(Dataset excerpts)
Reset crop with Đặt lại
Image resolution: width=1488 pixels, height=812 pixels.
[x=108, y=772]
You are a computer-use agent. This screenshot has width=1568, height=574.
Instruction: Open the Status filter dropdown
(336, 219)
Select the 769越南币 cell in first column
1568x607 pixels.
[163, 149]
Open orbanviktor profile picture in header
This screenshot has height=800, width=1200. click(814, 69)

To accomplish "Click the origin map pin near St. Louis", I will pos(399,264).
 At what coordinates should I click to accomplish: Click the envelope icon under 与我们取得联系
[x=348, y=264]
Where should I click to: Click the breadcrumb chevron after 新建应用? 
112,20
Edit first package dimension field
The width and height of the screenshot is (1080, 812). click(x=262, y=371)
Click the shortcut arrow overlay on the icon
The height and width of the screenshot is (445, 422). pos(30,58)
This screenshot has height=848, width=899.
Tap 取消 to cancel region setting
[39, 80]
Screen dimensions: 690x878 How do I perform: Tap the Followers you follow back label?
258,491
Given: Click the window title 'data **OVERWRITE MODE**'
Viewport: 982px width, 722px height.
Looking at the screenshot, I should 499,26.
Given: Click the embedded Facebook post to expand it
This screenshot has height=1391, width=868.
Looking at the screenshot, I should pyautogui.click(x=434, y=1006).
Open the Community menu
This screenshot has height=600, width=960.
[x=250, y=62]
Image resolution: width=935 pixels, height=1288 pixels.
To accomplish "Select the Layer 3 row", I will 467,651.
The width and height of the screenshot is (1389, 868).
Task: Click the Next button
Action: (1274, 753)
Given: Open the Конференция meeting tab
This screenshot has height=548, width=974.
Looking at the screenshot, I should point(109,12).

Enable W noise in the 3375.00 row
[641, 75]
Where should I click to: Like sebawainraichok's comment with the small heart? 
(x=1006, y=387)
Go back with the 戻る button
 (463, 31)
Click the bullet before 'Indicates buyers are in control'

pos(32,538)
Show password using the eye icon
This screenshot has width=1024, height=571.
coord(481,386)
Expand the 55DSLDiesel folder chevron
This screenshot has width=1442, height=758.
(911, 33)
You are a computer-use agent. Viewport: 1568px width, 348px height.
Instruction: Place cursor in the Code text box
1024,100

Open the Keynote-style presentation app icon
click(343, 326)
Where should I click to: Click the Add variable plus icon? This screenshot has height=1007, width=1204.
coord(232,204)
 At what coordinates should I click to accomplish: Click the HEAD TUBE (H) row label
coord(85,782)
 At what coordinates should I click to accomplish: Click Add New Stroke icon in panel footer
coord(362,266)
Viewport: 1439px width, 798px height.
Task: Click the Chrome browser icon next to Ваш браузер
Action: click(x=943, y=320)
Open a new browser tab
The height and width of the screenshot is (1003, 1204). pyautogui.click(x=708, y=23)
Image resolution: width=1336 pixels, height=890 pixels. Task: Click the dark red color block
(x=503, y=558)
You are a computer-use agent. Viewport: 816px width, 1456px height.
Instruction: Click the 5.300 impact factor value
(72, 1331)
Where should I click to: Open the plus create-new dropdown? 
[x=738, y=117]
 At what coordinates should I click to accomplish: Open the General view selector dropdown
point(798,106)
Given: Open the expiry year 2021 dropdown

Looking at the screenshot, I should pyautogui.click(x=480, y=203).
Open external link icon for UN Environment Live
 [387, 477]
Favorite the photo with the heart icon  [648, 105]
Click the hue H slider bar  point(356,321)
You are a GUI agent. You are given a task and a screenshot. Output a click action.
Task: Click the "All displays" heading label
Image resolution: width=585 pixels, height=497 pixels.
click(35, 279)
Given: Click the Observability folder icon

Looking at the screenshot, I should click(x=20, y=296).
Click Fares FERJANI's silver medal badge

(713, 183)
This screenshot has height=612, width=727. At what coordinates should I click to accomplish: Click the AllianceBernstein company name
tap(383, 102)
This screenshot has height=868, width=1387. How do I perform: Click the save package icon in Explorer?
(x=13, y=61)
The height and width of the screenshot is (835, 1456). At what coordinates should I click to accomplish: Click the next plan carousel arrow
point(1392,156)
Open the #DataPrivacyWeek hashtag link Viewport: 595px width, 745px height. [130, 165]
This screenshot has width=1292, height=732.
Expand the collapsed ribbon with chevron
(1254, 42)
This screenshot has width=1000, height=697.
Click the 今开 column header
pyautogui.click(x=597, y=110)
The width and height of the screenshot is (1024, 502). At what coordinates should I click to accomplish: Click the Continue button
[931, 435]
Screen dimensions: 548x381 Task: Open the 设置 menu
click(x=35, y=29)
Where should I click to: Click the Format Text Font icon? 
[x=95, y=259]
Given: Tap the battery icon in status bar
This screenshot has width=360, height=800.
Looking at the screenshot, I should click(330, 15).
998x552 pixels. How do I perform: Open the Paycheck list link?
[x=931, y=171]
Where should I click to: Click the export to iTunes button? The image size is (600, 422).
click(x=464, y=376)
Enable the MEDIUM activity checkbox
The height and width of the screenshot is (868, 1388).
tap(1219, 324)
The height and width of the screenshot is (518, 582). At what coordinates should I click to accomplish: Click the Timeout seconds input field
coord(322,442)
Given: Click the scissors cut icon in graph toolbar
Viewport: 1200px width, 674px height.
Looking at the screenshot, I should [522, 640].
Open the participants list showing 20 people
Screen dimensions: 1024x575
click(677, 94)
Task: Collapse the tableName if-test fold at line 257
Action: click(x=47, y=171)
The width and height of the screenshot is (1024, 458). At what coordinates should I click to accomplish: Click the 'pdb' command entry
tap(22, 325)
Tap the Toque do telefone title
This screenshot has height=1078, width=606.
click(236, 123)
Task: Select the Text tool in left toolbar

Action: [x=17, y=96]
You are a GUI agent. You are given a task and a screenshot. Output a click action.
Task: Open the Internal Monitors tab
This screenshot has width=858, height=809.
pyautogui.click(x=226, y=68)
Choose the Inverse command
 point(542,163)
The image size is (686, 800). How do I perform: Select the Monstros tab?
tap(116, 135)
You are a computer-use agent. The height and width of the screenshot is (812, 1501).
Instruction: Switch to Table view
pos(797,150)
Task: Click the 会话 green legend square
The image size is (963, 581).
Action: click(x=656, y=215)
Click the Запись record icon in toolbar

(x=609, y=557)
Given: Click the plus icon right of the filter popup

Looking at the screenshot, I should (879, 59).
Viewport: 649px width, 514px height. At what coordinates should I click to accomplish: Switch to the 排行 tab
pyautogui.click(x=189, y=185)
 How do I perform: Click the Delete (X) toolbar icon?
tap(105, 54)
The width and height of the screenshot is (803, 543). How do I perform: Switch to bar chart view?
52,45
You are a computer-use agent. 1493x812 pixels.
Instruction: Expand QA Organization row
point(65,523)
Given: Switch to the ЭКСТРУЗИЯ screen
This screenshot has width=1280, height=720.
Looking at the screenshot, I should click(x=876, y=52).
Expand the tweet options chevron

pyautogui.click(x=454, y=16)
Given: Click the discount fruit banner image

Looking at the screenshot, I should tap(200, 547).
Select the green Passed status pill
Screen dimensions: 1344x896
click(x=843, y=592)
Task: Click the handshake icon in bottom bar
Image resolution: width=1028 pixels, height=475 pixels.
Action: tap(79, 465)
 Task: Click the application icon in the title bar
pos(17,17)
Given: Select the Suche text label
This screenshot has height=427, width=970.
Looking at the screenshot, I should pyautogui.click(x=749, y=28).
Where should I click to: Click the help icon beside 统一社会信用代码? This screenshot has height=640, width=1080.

* **WORK TASK**: Copy out each line carrying the string "computer" from the data.

* **OUTPUT OF THE TASK**:
You are a computer-use agent. This screenshot has width=1568, height=574.
You are a computer-use agent. Viewport: 1568px width, 348px height.
You are a computer-use agent. Viewport: 816px width, 1456px height.
You are a computer-use agent. The height and width of the screenshot is (812, 1501).
You are a computer-use agent. 1493x812 pixels.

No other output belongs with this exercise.